Pubdate: Thu, 19 Oct 2000
Source: Point Reyes Light (CA)
Copyright: 2000 Tomales Bay Publishing Company/Point Reyes Light
Contact:  http://www.ptreyeslight.com/
Author: David V. Mitchell

AFTER CLINTON & MCCAFFREY THE DELUGE

Is anyone else surprised that Republican Tom Campbell of San Jose, US 
Senator Dianne Feinstein's opponent, is the only candidate for national 
office we hear making much noise about the US being drawn into Colombia's 
36-year civil war?

Congress has authorized President Clinton's and drug czar Barry McCaffrey's 
spending $1.3 billion to purportedly revive Colombia's flagging war against 
cocaine production. However, this explanation is not only dishonest, it 
will probably lead to our going to war. And if that happens, our strongest 
allies will probably be the biggest cocaine producers in the world.

The civil war essentially pits 17,000 guerrillas of the Revolutionary Armed 
Forces of Colombia (FARC) against 7,000 members of rightwing paramilitaries 
collectively known as the Self-Defense Forces of Colombia (AUC). FARC and 
the AUC, which both finance their forces through trafficking in coca, are 
each stronger than the Colombian military.

The main difference between FARC on the left and AUC on the right is that 
the guerrillas traffic in coca grown by peasants while the paramilitaries 
traffic in cocaine grown by agribusiness. More appalling yet, the AUC is 
headed by Carlos Castano, whose late brother Fidel was part of the Medellin 
drug cartel before leading the paramilitaries.

Castano, as previously noted in this column, freely admits the AUC gets 70 
percent of it financing from drug trafficking. One lab found last year in 
the center of AUC territory was capable of processing eight tons of cocaine 
per month. Hidden in the jungle, the lab covered seven square miles. Some 
of its buildings were four stories high.

"Human rights groups insist the paramilitaries act with the connivance, if 
not the active support of the Colombian army," noted The San Francisco 
Examiner last Aug. 27. In short, we are about to give almost $1.3 billion 
to a military that's in cahoots with cocaine producers we've spent 30 years 
trying to wipe out.

In July, The San Francisco Chronicle editorialized that the FARC has "the 
resources to endanger both soldiers on the ground as well as those in 
military helicopters.

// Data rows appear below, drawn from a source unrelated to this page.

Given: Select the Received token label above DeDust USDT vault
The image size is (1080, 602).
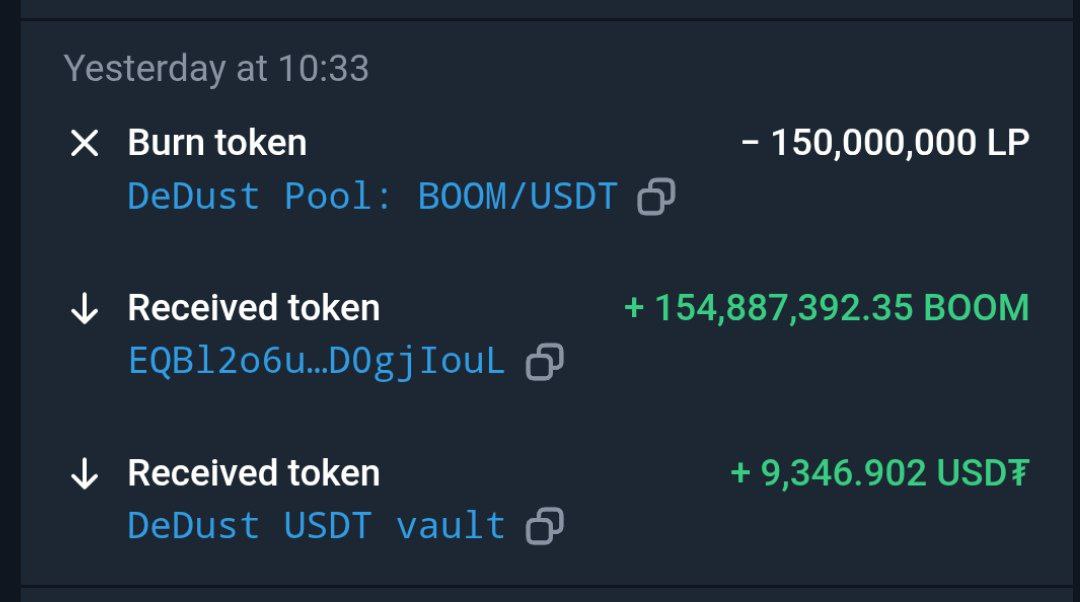Looking at the screenshot, I should click(253, 473).
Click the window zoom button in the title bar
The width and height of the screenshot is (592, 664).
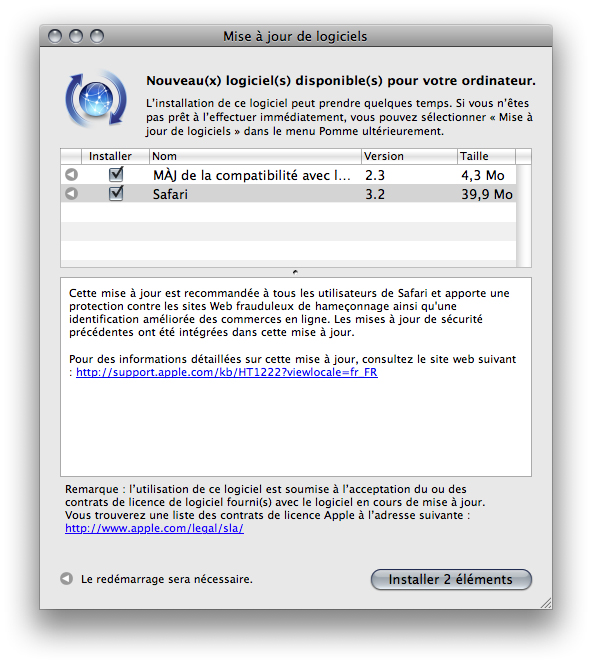tap(97, 36)
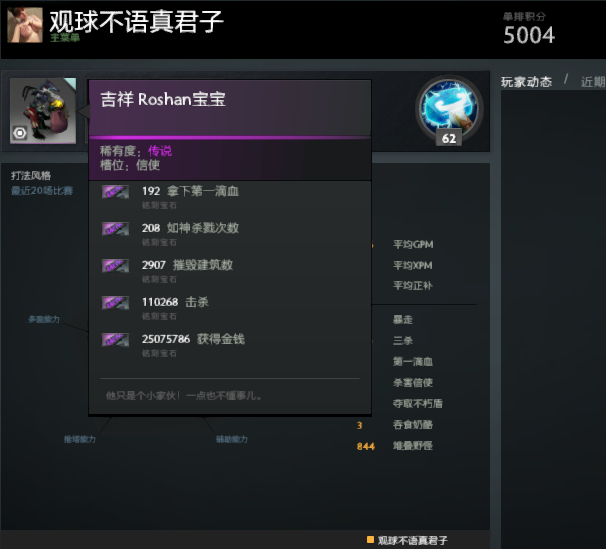Switch to the 玩家动态 tab
The width and height of the screenshot is (606, 549).
[x=526, y=82]
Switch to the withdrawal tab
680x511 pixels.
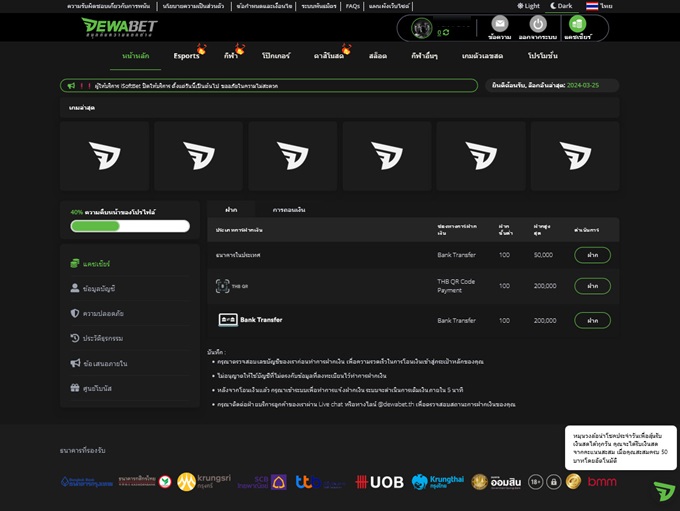point(289,210)
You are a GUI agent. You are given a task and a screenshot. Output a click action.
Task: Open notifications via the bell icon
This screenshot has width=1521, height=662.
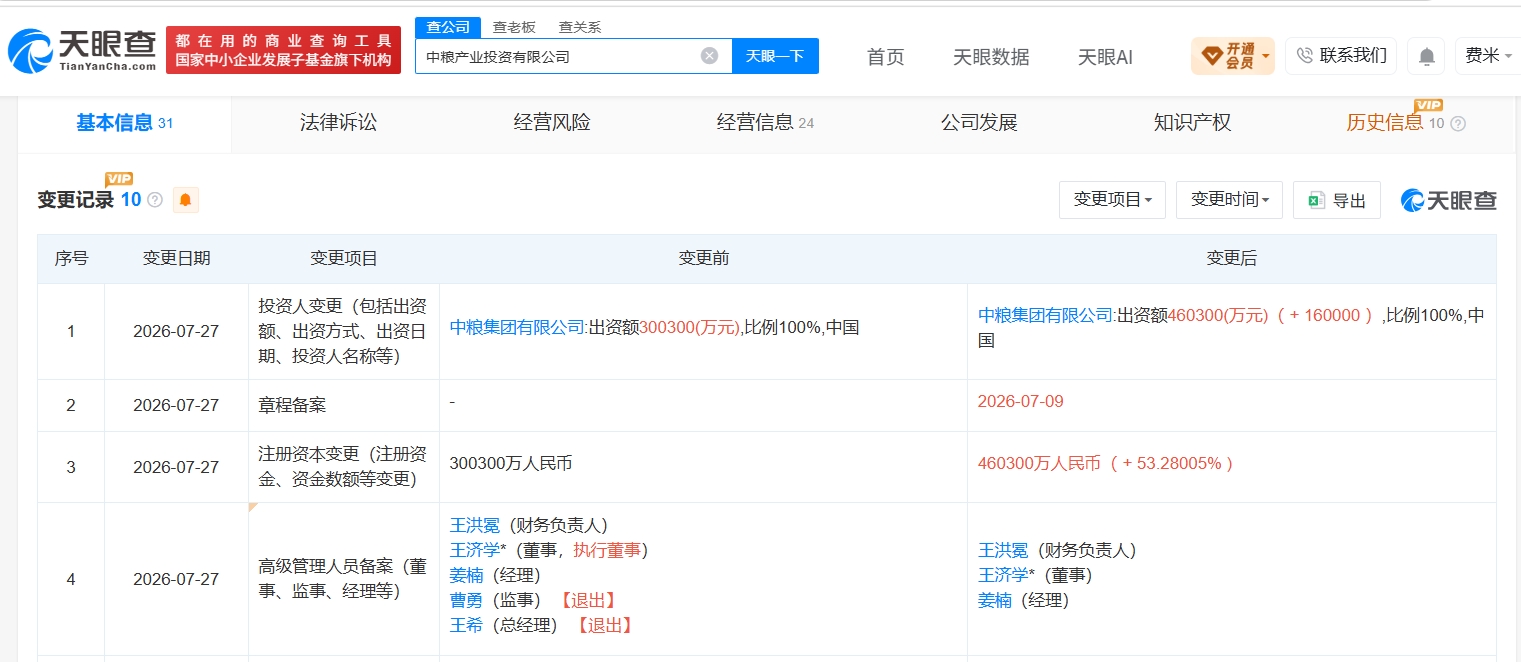point(1426,56)
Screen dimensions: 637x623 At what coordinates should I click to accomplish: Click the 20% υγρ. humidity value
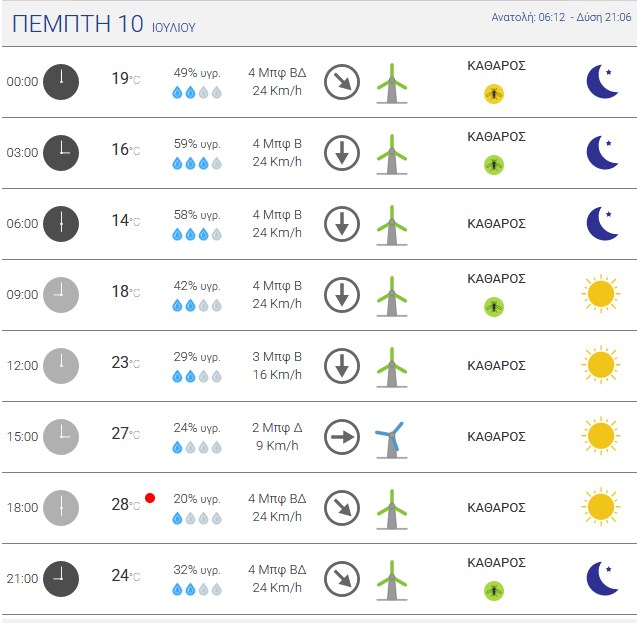(x=197, y=499)
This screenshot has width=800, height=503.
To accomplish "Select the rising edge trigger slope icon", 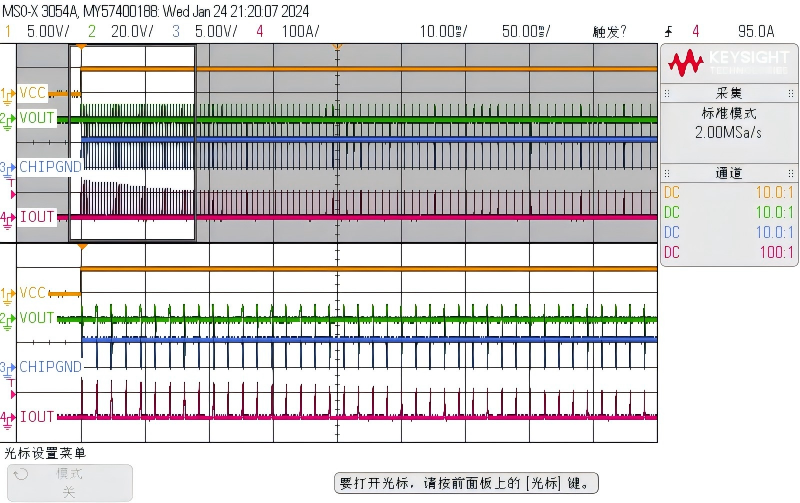I will point(667,31).
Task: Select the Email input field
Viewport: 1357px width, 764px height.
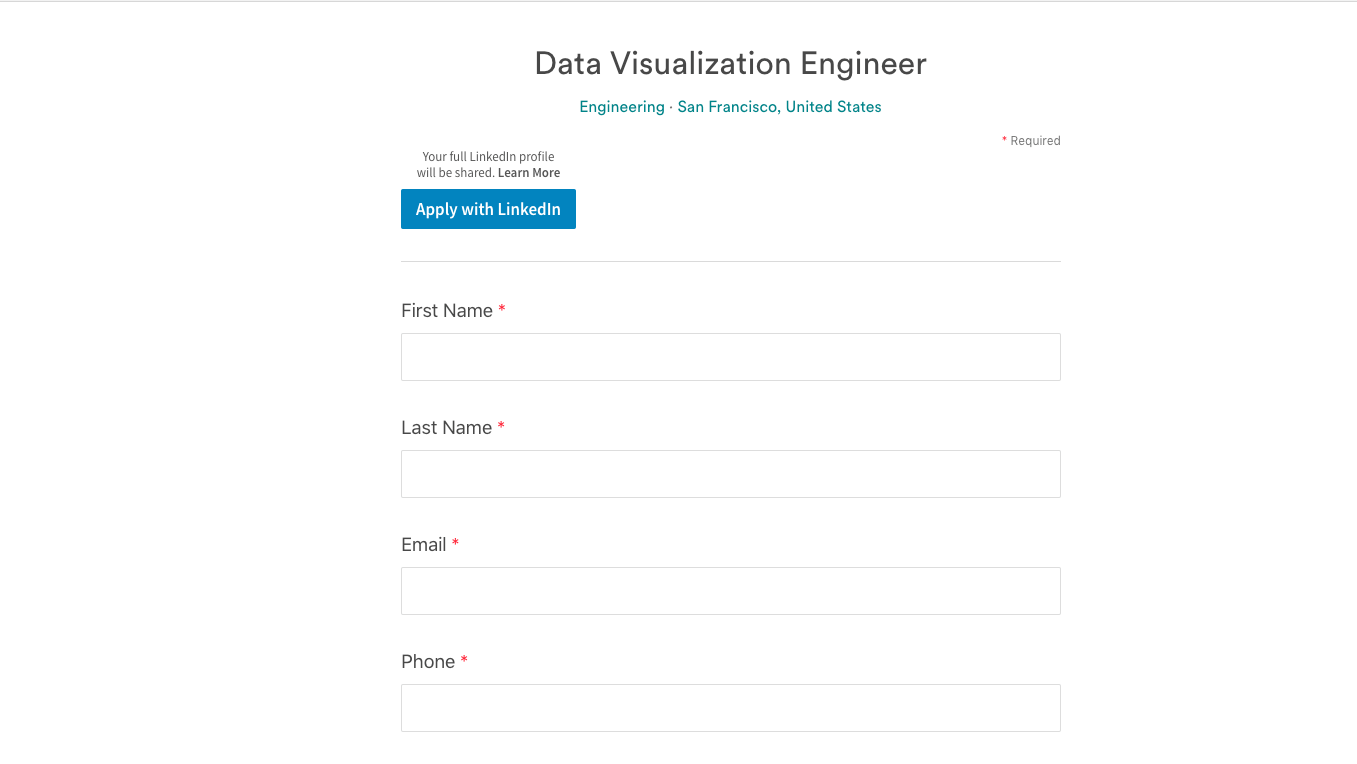Action: [730, 591]
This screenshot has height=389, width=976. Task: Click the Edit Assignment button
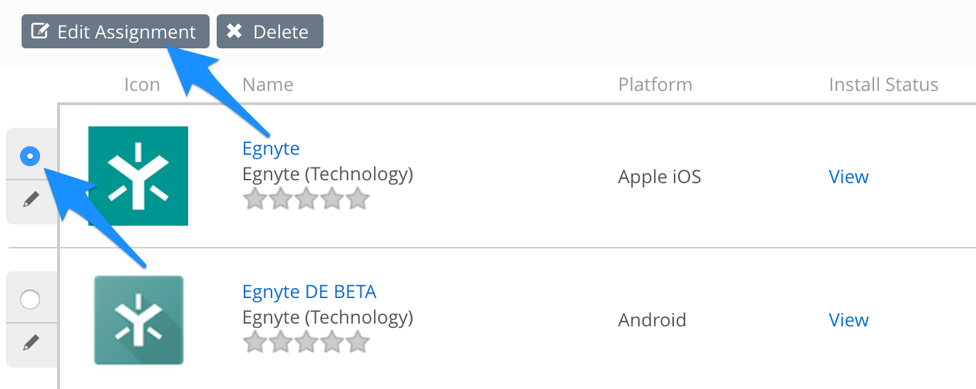tap(115, 32)
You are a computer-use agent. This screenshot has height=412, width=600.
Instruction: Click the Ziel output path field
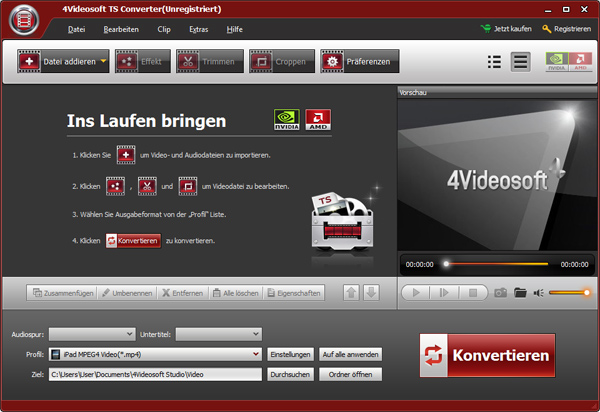(155, 374)
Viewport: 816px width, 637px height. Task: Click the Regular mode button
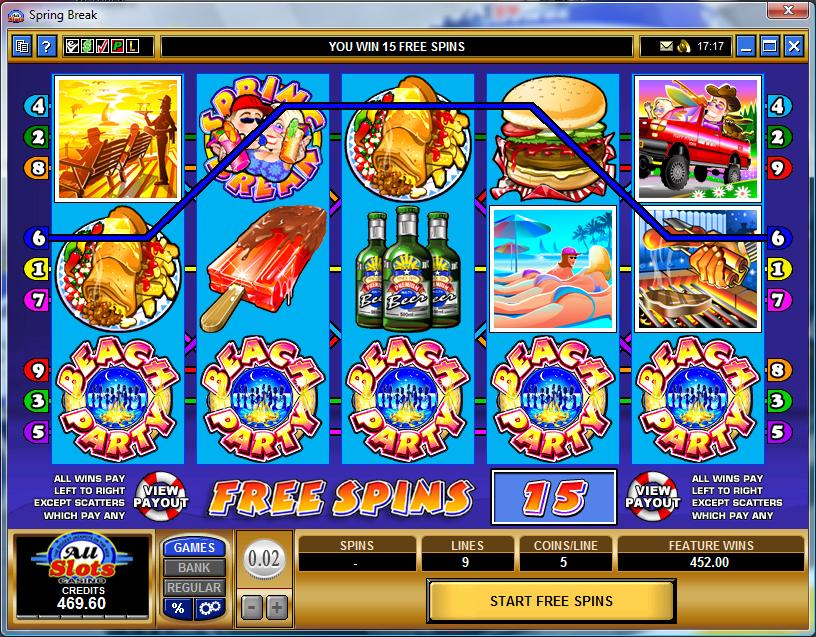click(x=195, y=588)
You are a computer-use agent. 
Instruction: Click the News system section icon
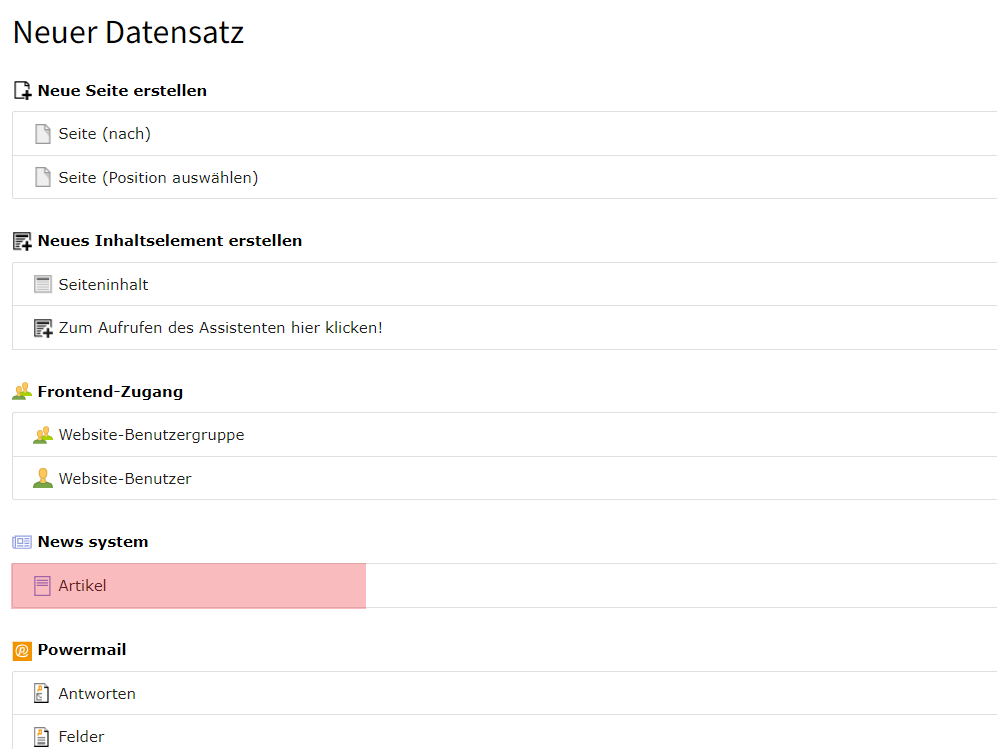tap(22, 542)
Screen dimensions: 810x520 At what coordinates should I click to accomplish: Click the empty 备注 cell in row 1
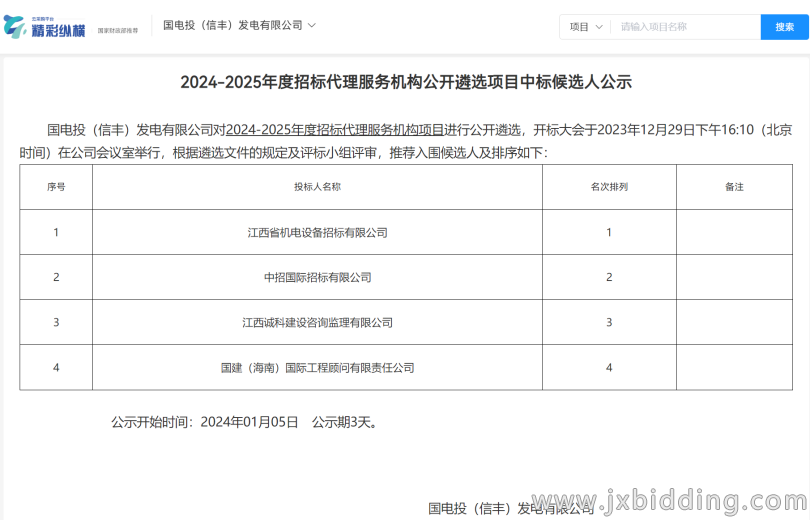click(x=734, y=233)
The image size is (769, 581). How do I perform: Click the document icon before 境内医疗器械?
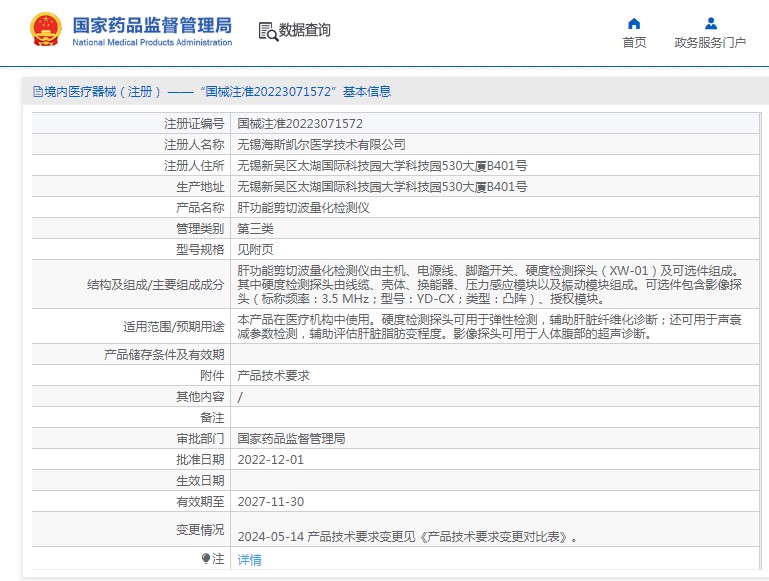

Make no mistake: American soldiers are going to be 
engaged in combat."

Worse yet, the more pressure the US puts on Colombia's guerrillas, the more 
they spread out into neighboring countries. Both the AUC and a second 
guerrilla group, the National Liberation Army (ELN), have already begun 
operating in neighboring Ecuador. Venezuela, Peru, Panama, and Brazil have 
said they are alarmed at the prospect of our drug war spilling over into 
their countries.

The borders these countries share with Colombia range from jungle to 
isolated mountain tops. "We have to be alert to avoid the Vietnamization of 
that region, said Venezuelan President Hugo Chavez last month.

Also worried are the nations of Western Europe, who had pledged $2 billion 
toward the Colombian drug war but are now reluctant to pony up. Even the 
Colombian government is unprepared to contribute the $4 billion it had 
pledged to the anti-drug war.

In addition, at least 38 humanitarian organizations, including the 
International Red Cross and World Vision, have refused to accept US money 
for helping refugees displaced by the fighting and for finding peasants 
alternative crops to coca. The Colombian government appears unwilling or 
unable to protect aid workers, The Chronicle noted in an editorial this month.

Yet we're blithely marching off to a war that Latin America, Europe, and 
international charities won't touch. And we're doing it with hardly a peep 
of opposition from Congress ­ although President Clinton did have to waive 
standard human-rights requirements in order to supply arms to the brutal 
Colombian military.

The world knows it is watching a disaster in the making. "Someday, people 
will look back and ask, 'What were they thinking,'" commented a Chronicle 
editorial last July 25. "The situation is turning surreal. The United 
States is about to plunge into an undeclared war yet Colombia barely 
registers on the political radar and has been mostly ignored by the 
major-party candidates for US president."

Only Congressman Campbell is bold enough to point out the terrible folly of 
getting into another unwinnable war, but it appears our parttime Stinson 
Beach incumbent will be easily reelected despite voting for this madness. 
Even drug czar McCaffrey, who convinced President Clinton to go to war, has 
announced he will retire before the next president takes office.

I have not read his letter of resignation, but it he could have succinctly 
described his contribution to the Clinton Administration with the old 
French proverb: "Apres nous le deluge." Epilogue: The line "after us the 
deluge" has been attributed to King Louis XV and Madame de Pompadour but 
"was original with neither," sniffs Bartlett's.